Ovviamente abbiamo necessità che richiedono beni materiali per la loro soddisfazione ma anche altri bisogni che possono essere soddisfatti solo dall’amicizia, dall’amore o da un’esperienza religiosa. Alla teoria economica importa soltanto il fatto che le persone abbiano bisogni da soddisfare.
Per l’analisi economica non è significativo in cosa consistano questi ultimi.
I beni materiali sono un mezzo potenziale per soddisfarli ma non sono gli unici.
Il libertario pone, perciò, le libertà negative a fondamento delle proprie tesi perché senza di esse non si può intraprendere quella ricerca della felicità che da un senso alla vita.
Negarle o coartarle per garantire la soddisfazione dei bisogni materiali, per quanto possa sembrare equo, significa negare la propria umanità.
La libertà ha, necessariamente un prezzo.
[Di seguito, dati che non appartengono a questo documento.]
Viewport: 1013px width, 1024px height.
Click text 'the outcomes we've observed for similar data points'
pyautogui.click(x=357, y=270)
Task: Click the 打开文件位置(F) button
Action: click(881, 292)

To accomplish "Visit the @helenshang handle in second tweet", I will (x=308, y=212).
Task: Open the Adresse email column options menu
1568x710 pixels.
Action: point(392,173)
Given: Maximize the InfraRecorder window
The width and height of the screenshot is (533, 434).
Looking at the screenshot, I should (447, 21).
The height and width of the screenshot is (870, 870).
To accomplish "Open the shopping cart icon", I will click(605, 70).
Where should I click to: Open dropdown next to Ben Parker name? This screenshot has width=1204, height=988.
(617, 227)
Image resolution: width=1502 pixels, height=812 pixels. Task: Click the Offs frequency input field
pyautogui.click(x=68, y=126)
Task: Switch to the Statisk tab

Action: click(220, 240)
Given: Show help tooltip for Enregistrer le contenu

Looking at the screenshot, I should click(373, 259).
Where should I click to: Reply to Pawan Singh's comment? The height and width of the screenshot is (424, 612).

Un prezzo immateriale, s’intende, ma pur sempre un prezzo: la responsabilità.
Uno dei padri spirituali del socialismo italiano, spesso citato, disse che non poteva considerare veramente libero “…un uomo che ha fame, che è nella miseria, che non ha lavoro, che è umiliato perché non sa come mantenere i suoi figli e educarli…”.
Orbene, si immagini un uomo che abbia tutte queste cose e che, per averle, paghi il prezzo di non poter decidere autonomamente per se stesso ciò che è bene e ciò che è male.
Un uomo che non si accolli il peso delle conseguenze delle proprie scelte, e che abdichi ad esse in cambio della sicurezza, è, realmente, un uomo?
Si osservi che, ancora una volta, non è il senso fisico di sazietà ciò che può spingere a rinunciare alla libertà.
E’ la paura di ciò che la libertà comporta a spingere l’uomo a rinunciare ad essa.
Per quanto preziosa, la libertà è faticosa: impone di doversi interrogare su ciò che è preferibile, impone di darsi un metro di giudizio e di confrontarsi con i fatti.
E questo può generare frustrazione, può metterci di fronte all’evidenza che le nostre convinzioni possono essere fallaci.
Se qualcuno volesse eliminare la frustrazione – o l’eventualità della frustrazione – dalla propria esistenza, finirebbe per eliminare anche la libertà o una sua gran parte. E non è escluso che c’è chi davvero lo fa, tanta è la tensione interiore che provoca il dovere scegliere in continuazione tra diverse opzioni, senza che nulla o nessuno gli dica che cosa è giusto fare, senza che nulla o nessuno lo tranquillizzi definitivamente e riporti la pace nel suo animo.
La tensione che la vita libera comporta, con il rischio della responsabilità, allora, appare come insopportabile, poiché la colpa di un eventuale fallimento non può che ricadere sulle spalle dell’individuo.
Ecco che la “libertà d’imprecare” che tanto dispiace al socialista, non dispiace perché limita le scelte dell’individuo, ma perché è il segno che la personale ricerca della felicità di ciascun individuo è difficile e gravosa.
Eric Hoffer, nel 1951, ci ha regalato un’analisi impietosa, in “The True Believer: Thoughts on the Nature of Mass Movements” (brossura e ebook), di come il senso di frustrazione, o la paura di tale eventuale frustrazione possano spingere l’individuo a annullarsi in un movimento di massa, preferendo liberarsi dal fardello della libertà.
Scrive Hoffer: “Aderiamo a un movimento di massa per sfuggire alla responsabilità individuale o, secondo le parole dell’ardente giovane nazista, ‘per essere libero dalla libertà'”.
Chi si sente travolto dalla vertigine della libertà, rinuncia all’opportunità di poter perseguire i propri fini, di poter ricercare da individuo ciò che gli può dare la felicità jeffersoniana e trova la propria pace nella sottomissione.
E’ questo il movente principale di tante conversioni a idee totalitarie e religioni rivelate (Islam, ad esempio, vuol dire esattamente questo, sottomissione).
Dostoevskij, ne I fratelli Karamazov, narra la parabola del Grande Inquisitore, che a un Cristo reincarnato commina la pena del rogo, come farebbe al peggiore degli eretici. Perché?
Perché Cristo, nella prospettiva di Dostoevskij, ha portato la libertà all’uomo e il Grande Inquisitore “fa un merito a sé ed ai suoi precisamente di avere infine soppresso la libertà e di averlo fatto per rendere felici gli uomini” perché “nulla mai è stato per l’uomo e per la società umana più intollerabile della libertà!”.